Owner Valerie PrestoBOB UPHUES/Staff

Riverside’s one and only pizza joint, Prestello’s, will be pulling up stakes and moving to Forest Park at the end of April.

Owner Valerie Presto confirmed the move last week, saying the new Prestello’s Pizza should be open by the first week of May at 7510 W. Madison St., formerly home to a gelato store.

“It’s bigger and there’s so much more foot traffic. It’s such a big, big thing,” said Presto of the new location, which is on a street lined by bars, restaurants and niche retailers. There’s also no other pizza place on the Madison Street strip.

Presto and Dannette Massarello opened their doors just a year ago under the name Urban Leaf and Bean Café, a specialty coffee/tea shop, in the Arcade Building at 1 Riverside Road.

Last December, they added the pizza dimension to the business and said they hoped to expand the Italian food offerings in order to make Prestello’s a family-style restaurant. The kitchen space in the Arcade Building is very small, however.

“We’re always bumping into each other,” she said. “It’s not enough room.”

The business will leave the Arcade Building by April 30, when its lease expires.

The Forest Park space has a much bigger kitchen, in addition to a furnished dining area and, of course, the ice cream machine left by the previous tenant.

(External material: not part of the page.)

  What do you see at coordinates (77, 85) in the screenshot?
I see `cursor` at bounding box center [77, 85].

Presto said she hopes Prestello’s will become a place where families come for pizza and Italian cuisine. The business won’t have a liquor license, at least for now. The coffee/tea shop concept won’t be moving to Forest Park with them.

However, the Urban Leaf and Bean/Prestello’s space in the Arcade Building might not be vacant for too long.

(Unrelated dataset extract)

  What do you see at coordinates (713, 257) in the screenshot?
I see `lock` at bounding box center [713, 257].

The building’s owner is in lease negotiations with a bakery business, which specializes in gluten-free products, according to Adriana Meadath, one of the partners in the business.

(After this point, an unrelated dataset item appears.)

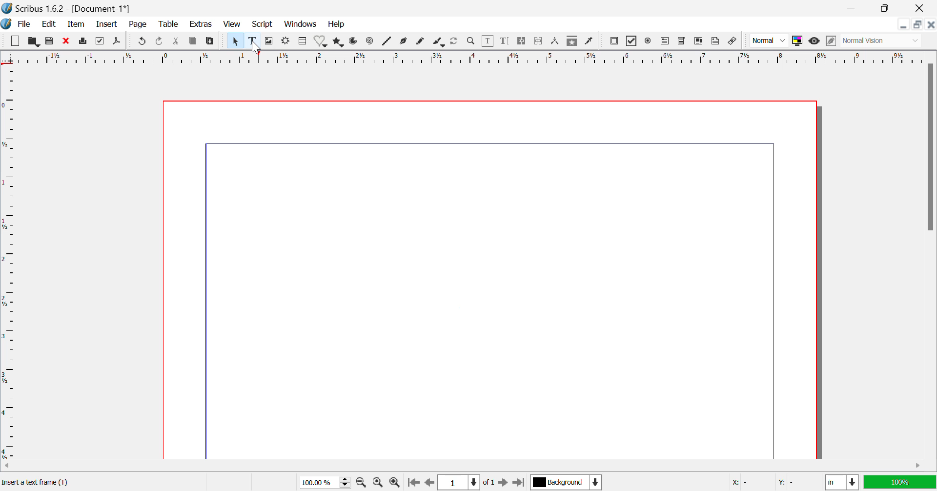 The image size is (937, 491). Describe the element at coordinates (255, 47) in the screenshot. I see `Cursor ` at that location.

Meadath a classically trained pastry chef, says Flur Pastries is seeking to use not only the corner space being used presently, but also to expand into the space immediately north. The business would include a small retail component, but most of the space would be focused on a wholesale operation.

A resident of Stickney, Meadath said she and her two partners expect to have a lease as well as architectural plans finalized this week. If all goes well, she said, the business might be open by the end of May.

Meadath, who has worked as a pastry chef at the Peninsula Hotel in Chicago, previously operated a more traditional pastry catering business online. But she is working to change the business’ website to reflect the new gluten-free model.

According to the present website, the business’ name “is a homonym, and has the double meaning of ‘flour’ and ‘flower’ in Scottish Gaelic. We chose it for its simplicity and uniqueness, as well as its meaning as it relates to pastry and something beautiful.”